- [TASK DIRECTIONS]: All that is needed is the line containing "Screen dimensions: 605x487" and the lines after it to the end of the material, written out exactly, pictures left aside.

- [MATERIAL FOR THE TASK]:

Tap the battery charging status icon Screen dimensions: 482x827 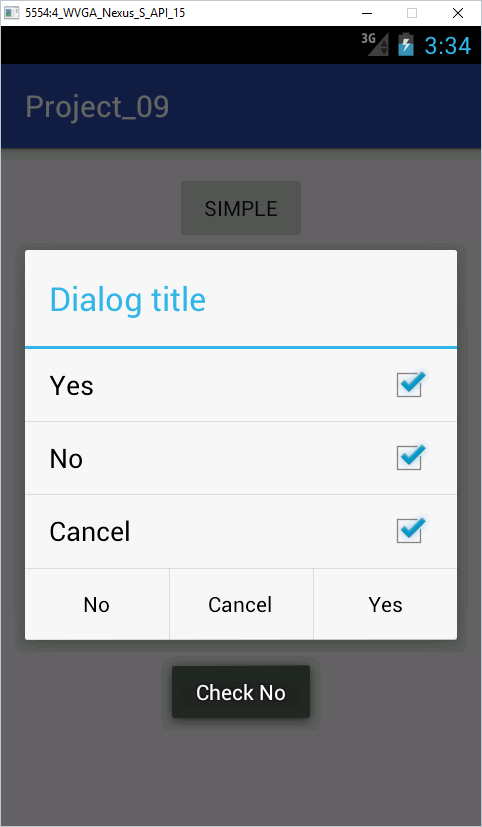pyautogui.click(x=406, y=45)
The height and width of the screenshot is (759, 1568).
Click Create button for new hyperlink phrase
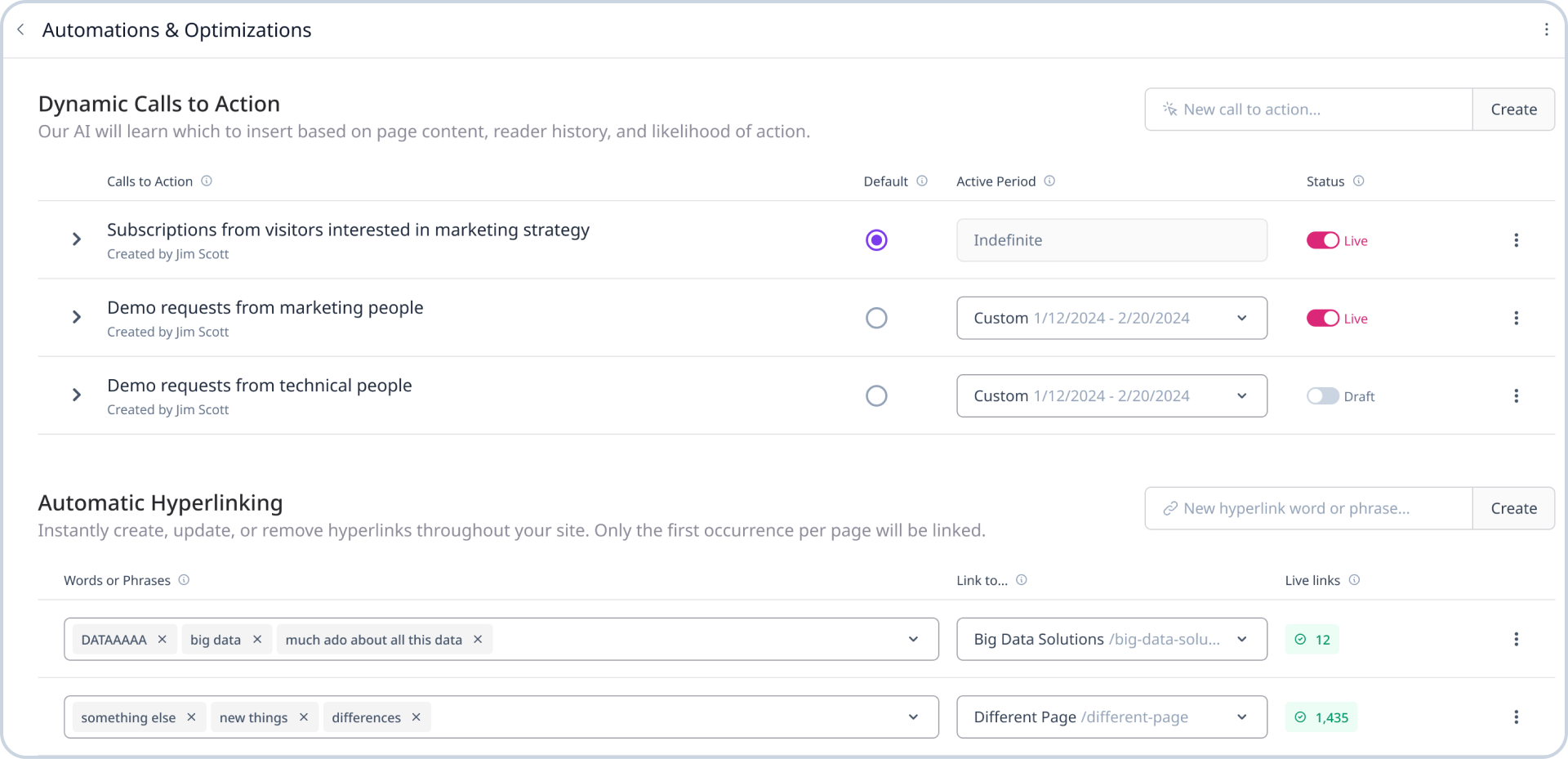coord(1513,508)
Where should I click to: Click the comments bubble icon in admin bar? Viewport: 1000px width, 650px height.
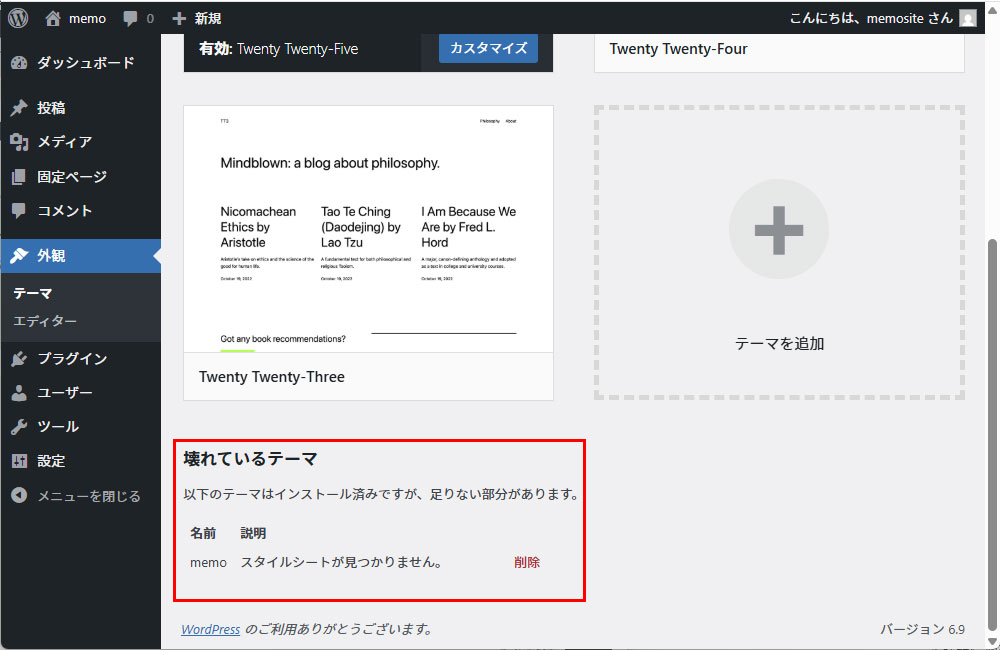(x=138, y=18)
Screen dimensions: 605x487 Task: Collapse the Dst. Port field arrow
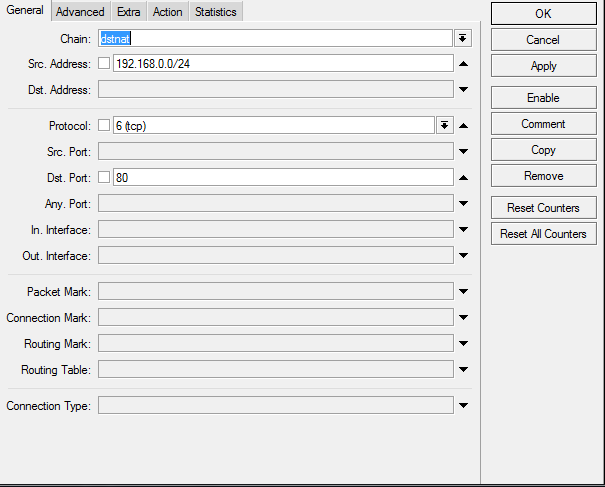[463, 178]
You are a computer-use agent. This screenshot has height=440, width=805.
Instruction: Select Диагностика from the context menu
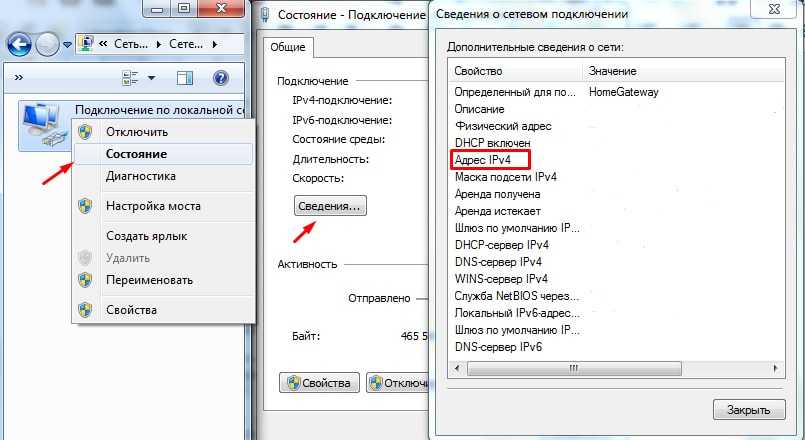141,176
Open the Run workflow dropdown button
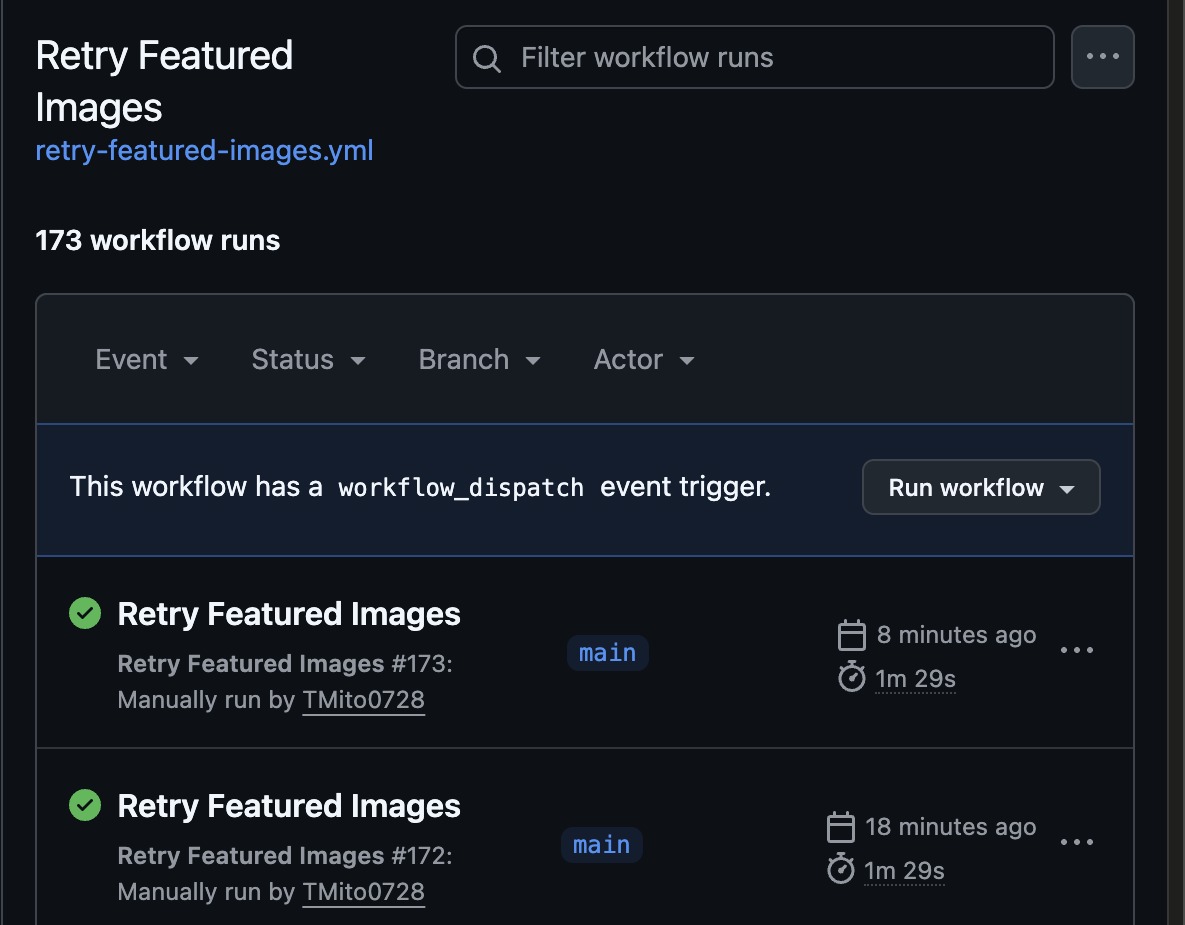The width and height of the screenshot is (1185, 925). 981,487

- [ANSWER TO THIS PROBLEM]:
Screen dimensions: 605x487 Task: Collapse the Dst. Port field arrow
[463, 178]
You are a computer-use agent. This screenshot has height=440, width=805.
Instruction: Select Диагностика from the context menu
141,176
Open the Run workflow dropdown button
The width and height of the screenshot is (1185, 925). 981,487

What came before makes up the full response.